Calling for a Chilterns National Park
Even before Covid-19, it was evident there is increasing pressure on landscapes like the Chilterns | Credit: PA Images
3 min read
In 2020, more than ever, we need our open spaces and the green ‘lungs’ around our cities, which provide tranquillity and revitalisation. They strengthen physical and mental resilience for countless people.
Even before Covid-19, it was evident there is increasing pressure on landscapes like the Chilterns. This is a globally significant environment for its chalk streams alone. There are only about 200 chalk streams in the world and 85 per cent of them are in Southern and Eastern England. We must do all we can to preserve them and the landscape which fosters them.
The effects of climate change, of national infrastructure projects like HS2 and the Oxford-Cambridge Arc, and other developments threaten the ecosystem. Some of the first letters I received when elected in 1992 concerned low flows in the Chess and the Misbourne.
Long campaigning by many bodies is leading to improvements, like the decision by the Environment Agency and water companies to reduce water abstraction.
We have strong communities in Chesham & Amersham, with a wide range of voluntary bodies and individual volunteers working with statutory agencies across the Chilterns. Growing pressures on the environment have been recognised with strengthened determination that mitigations must be carried out.
We must create more National Parks, because the pace of environmental damage should be matched by equal speed in repairing it.
Growing up in Derbyshire, I’d seen at first hand the extra layer of safeguarding coming from the establishment of a National Park. It seemed logical that our AONB would benefit from similar legislation. So I was delighted when the Chiltern Conservation Board and others, including readers of our local newspaper, the Bucks Free Press, agreed with my idea.
After meeting Julian Glover, I was gratified that his 2019 Landscape Review identified the Chilterns Area of Outstanding Natural Beauty as a landscape which would benefit from becoming a National Park, with enhanced protections to ensure it can continue to flourish. With unprecedented pressures on our open spaces, now is the time to put this policy into action.
In their response on 11 October 2019, the Chilterns Conservation Board said: “We recognise the huge potential to do more, and do it better.” They commented that the heart of the Chilterns AONB is just an hour from Trafalgar Square by tube, as well as close to other urban centres, and “we are also acutely aware of the opportunity and need to engage with more and a wider diversity of people.”
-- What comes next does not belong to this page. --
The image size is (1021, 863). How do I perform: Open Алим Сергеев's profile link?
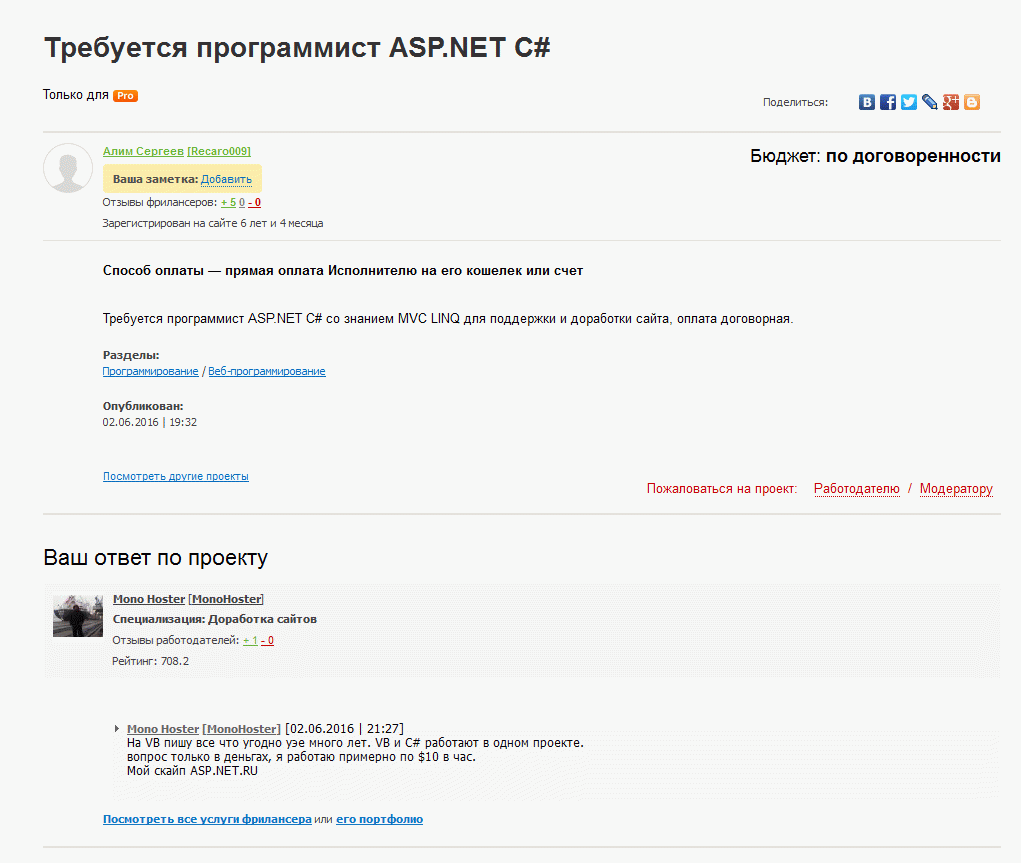143,151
The first national parks came into being in 1951 with that aim. Sir Arthur Hobhouse, in his 1947 report, wrote: “It would be wrong to confine the selection of National Parks to the more rugged areas of mountain and moorland, and to exclude other districts which, though of less outstanding grandeur and wildness, have their own distinctive beauty and a high recreational value.”
It took a long time for those aims to come to full fruition and it is now ten years since the South Downs National Park was established. We must create more National Parks, because the pace of environmental damage should be matched by equal speed in repairing it.
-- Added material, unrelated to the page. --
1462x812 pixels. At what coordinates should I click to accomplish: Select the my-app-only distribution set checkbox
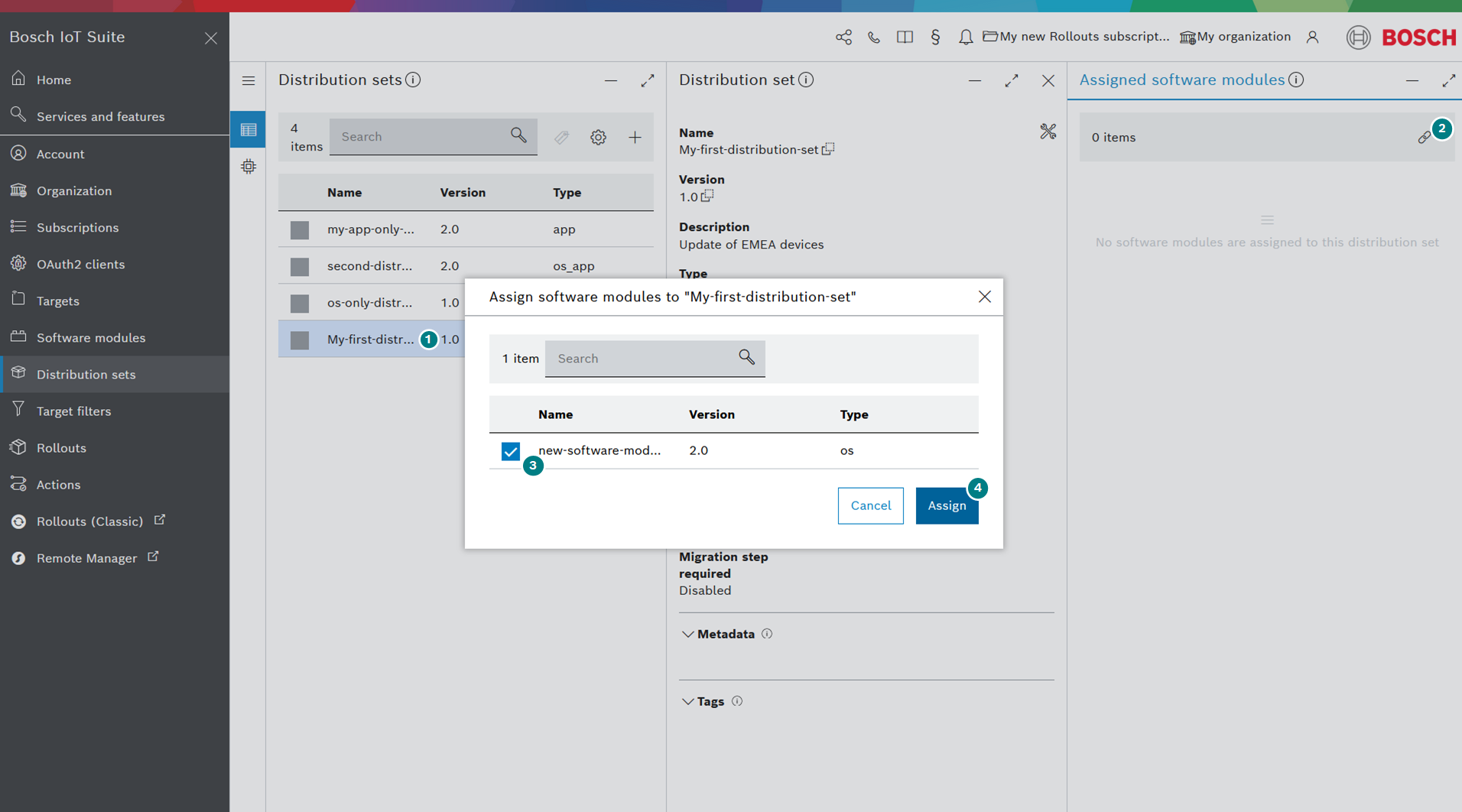(300, 229)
Why the Chilterns? Apart from its being the third largest AONB, as this country prepares for the postponed COP 26 to take place in November 2021, we ought to take action about our own globally significant landscapes. Nor (and my tongue isn’t wholly in my cheek) should we forget the schedule to the Chequers Estate Act 1917, when Sir Arthur and Lady Lee gifted Chequers to the nation:
“ The inducement to spend two days a week in the high and pure air of the Chiltern hills and woods will, it is hoped, benefit the nation as well as its chosen leaders.”